After the introductory presentations, brief comments on the theme were heard from the political party representatives. In general, the “Roma question” was prominently seen as a Human Rights issue, and the Roma participation in decision-making in issues affecting them gained support across the party lines. Aila Paloniemi from the Center Party said that banning begging is not a solution and poverty cannot be criminalized. According to Paloniemi, Finland ought to focus in particular on the education and equality of Roma, which could also serve as a model elsewhere. Pekka Haavisto from the Greens emphasized the importance of inclusion of Roma in society and brought up the so-called Roma intelligentsia-model promoted by George Soros, which supports Roma involvement in decision-making.

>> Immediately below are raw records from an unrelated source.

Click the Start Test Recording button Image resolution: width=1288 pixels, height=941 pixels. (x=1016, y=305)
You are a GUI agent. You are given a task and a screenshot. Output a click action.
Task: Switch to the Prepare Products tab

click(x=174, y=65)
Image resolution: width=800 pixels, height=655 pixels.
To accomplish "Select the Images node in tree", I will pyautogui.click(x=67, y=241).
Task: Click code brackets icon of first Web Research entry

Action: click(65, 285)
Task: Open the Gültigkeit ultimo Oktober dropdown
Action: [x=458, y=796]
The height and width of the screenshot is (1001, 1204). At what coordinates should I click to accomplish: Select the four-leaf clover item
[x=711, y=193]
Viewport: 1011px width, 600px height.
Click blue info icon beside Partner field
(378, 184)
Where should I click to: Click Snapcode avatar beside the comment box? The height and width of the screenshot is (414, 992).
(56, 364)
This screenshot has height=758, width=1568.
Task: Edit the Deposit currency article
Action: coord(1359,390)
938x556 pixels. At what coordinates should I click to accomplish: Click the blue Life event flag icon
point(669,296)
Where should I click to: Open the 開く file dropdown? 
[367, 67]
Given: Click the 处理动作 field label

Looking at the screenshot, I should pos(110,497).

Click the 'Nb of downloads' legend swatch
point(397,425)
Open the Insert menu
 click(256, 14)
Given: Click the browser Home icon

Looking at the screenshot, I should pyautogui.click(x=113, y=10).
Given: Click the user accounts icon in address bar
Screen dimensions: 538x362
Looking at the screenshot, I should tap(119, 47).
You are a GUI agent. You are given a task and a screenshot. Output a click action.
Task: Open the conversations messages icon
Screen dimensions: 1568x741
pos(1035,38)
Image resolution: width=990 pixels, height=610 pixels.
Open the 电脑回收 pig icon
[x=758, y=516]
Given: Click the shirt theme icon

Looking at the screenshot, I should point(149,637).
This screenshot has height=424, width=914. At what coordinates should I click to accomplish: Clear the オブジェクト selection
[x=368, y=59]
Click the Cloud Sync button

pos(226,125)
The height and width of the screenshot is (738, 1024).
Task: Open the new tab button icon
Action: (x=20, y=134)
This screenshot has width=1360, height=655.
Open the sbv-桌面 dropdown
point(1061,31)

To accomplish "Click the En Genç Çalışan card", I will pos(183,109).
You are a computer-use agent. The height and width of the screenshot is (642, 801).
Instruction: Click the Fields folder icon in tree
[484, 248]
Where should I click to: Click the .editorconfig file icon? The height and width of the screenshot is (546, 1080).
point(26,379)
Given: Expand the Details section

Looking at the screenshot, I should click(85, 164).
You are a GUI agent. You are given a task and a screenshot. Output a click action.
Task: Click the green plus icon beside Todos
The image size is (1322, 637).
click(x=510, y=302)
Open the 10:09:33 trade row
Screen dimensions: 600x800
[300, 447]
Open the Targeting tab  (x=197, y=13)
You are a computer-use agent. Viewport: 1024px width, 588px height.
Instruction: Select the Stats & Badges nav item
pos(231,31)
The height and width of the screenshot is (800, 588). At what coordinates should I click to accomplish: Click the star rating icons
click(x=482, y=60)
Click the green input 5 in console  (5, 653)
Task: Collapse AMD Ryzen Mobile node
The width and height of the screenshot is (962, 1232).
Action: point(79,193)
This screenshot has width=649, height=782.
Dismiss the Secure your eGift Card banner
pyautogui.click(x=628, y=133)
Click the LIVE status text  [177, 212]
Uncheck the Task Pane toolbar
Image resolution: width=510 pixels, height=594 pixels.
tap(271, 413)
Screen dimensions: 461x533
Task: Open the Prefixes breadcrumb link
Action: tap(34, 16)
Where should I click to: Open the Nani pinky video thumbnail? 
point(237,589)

Antti Valpas from the Finns Party emphasized that the Roma should be helped in the countries of their origin. He also called for an investigation on human trafficking and organized crime regarding the Roma. Like others, Valpas stressed the importance of inclusion of the Roma. Valpas was also concerned about corruption and the Roma-related EU funding ending up in wrong hands. Håkan Nordman from the Swedish Peoples’ Party agreed with the point of view that poverty and begging are not criminal offenses, and described the current situation in Europe as unsustainable. He called for real actions, and acts both in Finland, as well as within the EU. Nordman also stressed the role of the Nordic Council in handling the issue.
Leena Rauhala from the Christian Democrats approached the theme from a Christian values’ perspective and stressed the importance of equality and tolerance. Merja Kuusisto from the Social Democratic Party was in favor of investing in the education and participation of Roma, as well as supporting Roma girls in particular. Sirpa Asko-Seljavaara from the National Coalition Party urged for better-targeted funding. She also promised that the “Roma question” will be raised up during the EU Presidency of Hungary.
During the discussion comments from the audience echoed that the “Roma issue” and their Human Rights should not be left as “nice rhetoric” ahead of the parliamentary elections, or another means of election campaigning. Some participants were concerned that European democracy and the idea equality would be jeopardized if the societies were divided into different levels. The important role of media in raising awareness was also highlighted in order to avoid the bias against the Roma.